Work request: The copy has to match the records word for word and include no pictures.
====== Input records
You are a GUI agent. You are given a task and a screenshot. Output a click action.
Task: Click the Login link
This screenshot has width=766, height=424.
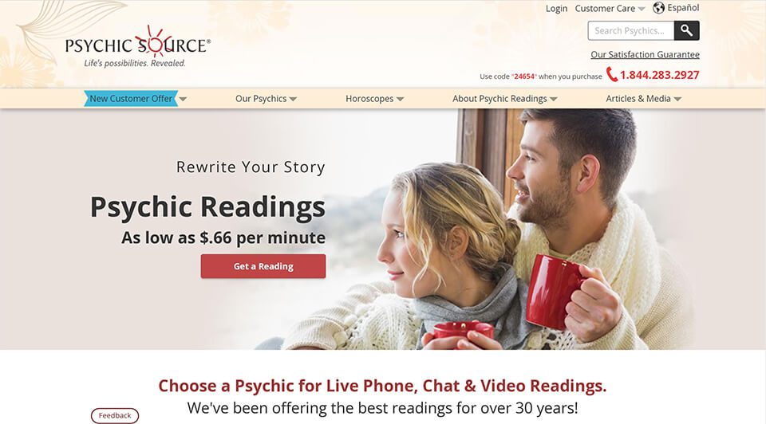coord(556,8)
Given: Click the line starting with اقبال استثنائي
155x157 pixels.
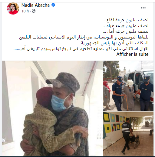Looking at the screenshot, I should click(x=81, y=49).
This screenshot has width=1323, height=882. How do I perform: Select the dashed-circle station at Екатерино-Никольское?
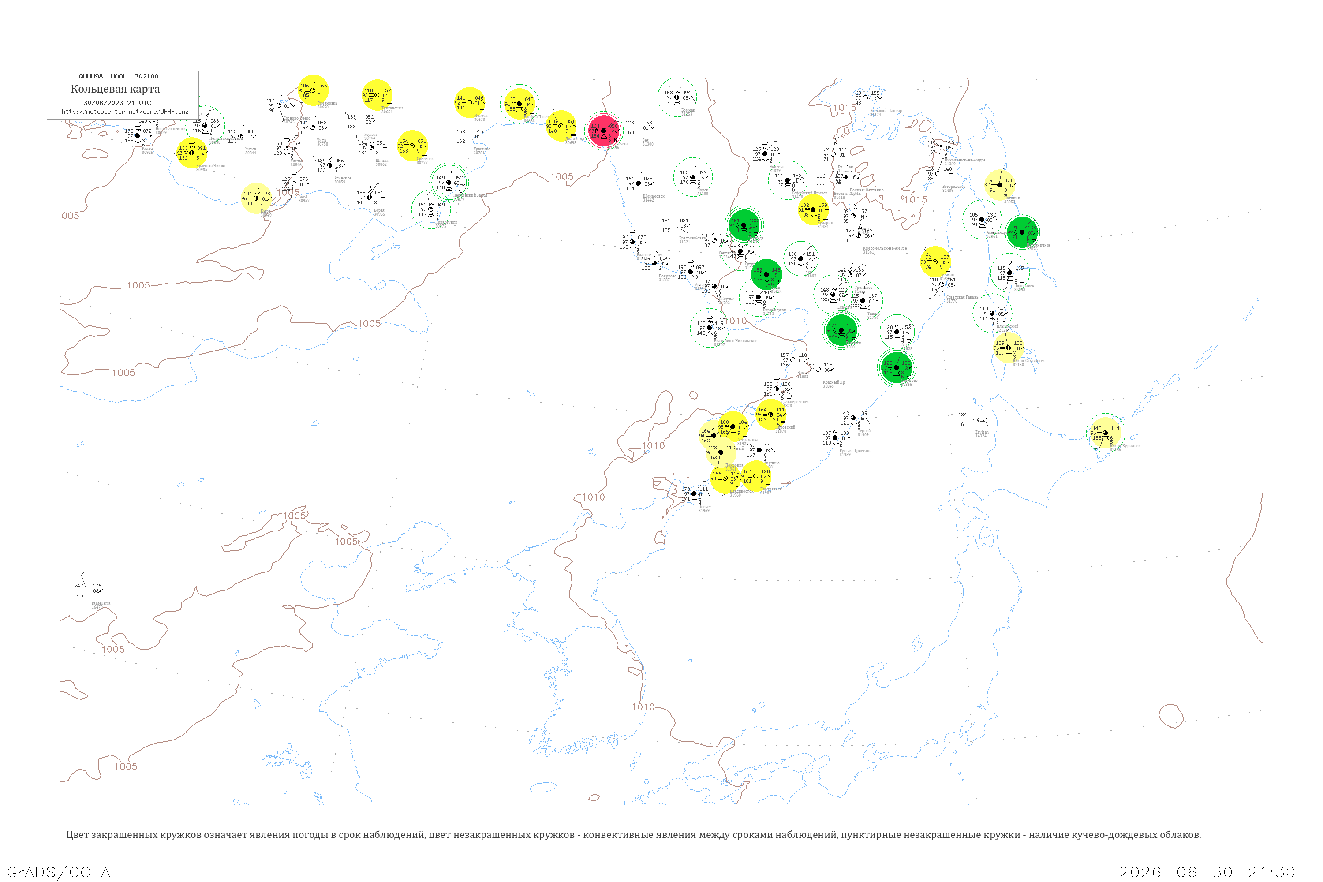pyautogui.click(x=709, y=328)
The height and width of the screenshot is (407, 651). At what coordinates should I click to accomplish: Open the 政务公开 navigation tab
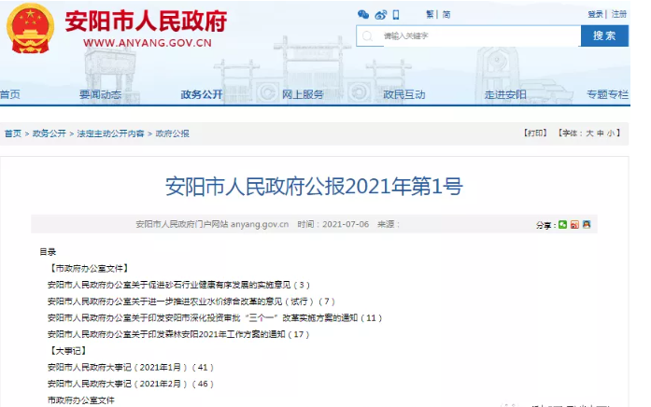[202, 94]
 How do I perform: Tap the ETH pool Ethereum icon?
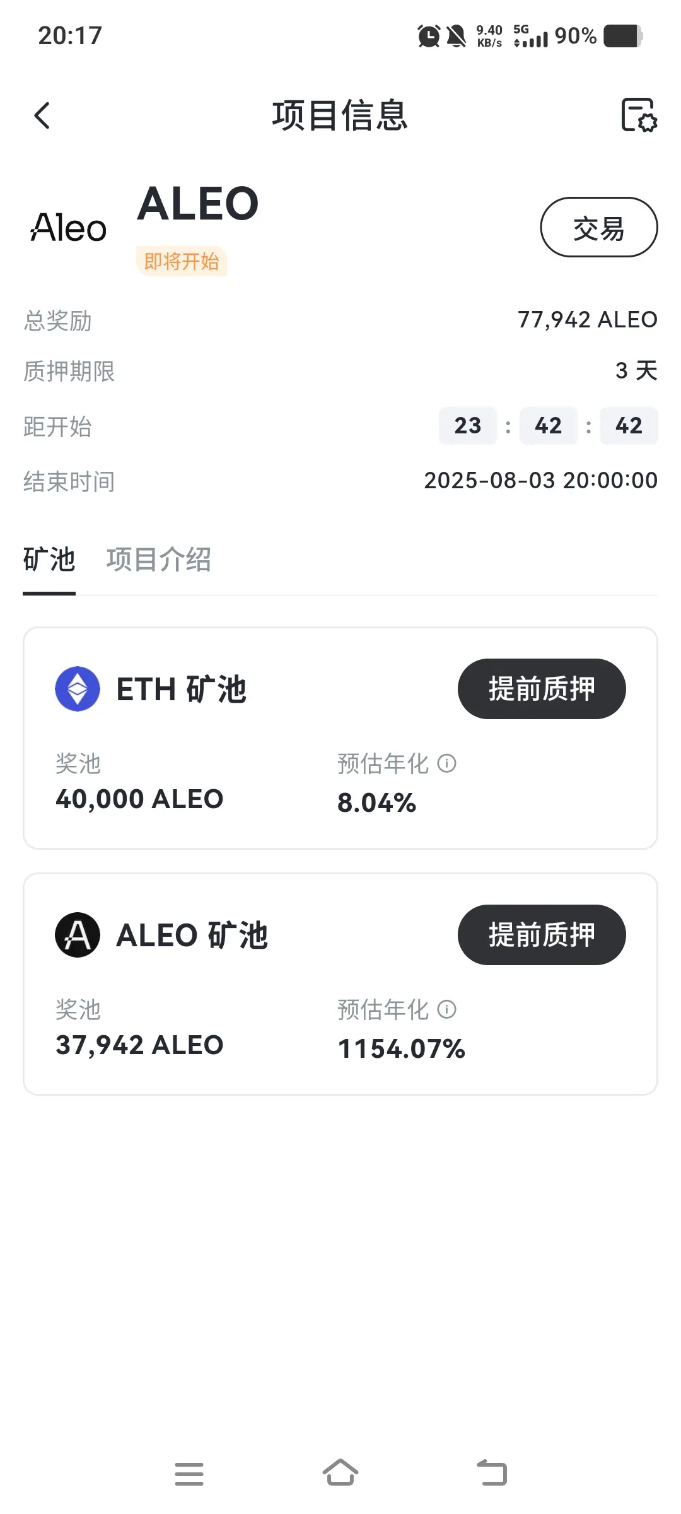click(x=78, y=689)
============
Final answer:
You are a GUI agent. You are given a task and a screenshot. Output a click action.
Task: Click the Login link
This screenshot has width=766, height=424.
coord(556,8)
Given: Click the line starting with اقبال استثنائي
155x157 pixels.
Looking at the screenshot, I should click(x=81, y=49).
This screenshot has width=1323, height=882. How do I perform: Select the dashed-circle station at Екатерино-Никольское?
pyautogui.click(x=709, y=328)
The height and width of the screenshot is (407, 651). At what coordinates should I click to accomplish: Open the 政务公开 navigation tab
[202, 94]
 How do I perform: Tap the ETH pool Ethereum icon?
click(x=78, y=689)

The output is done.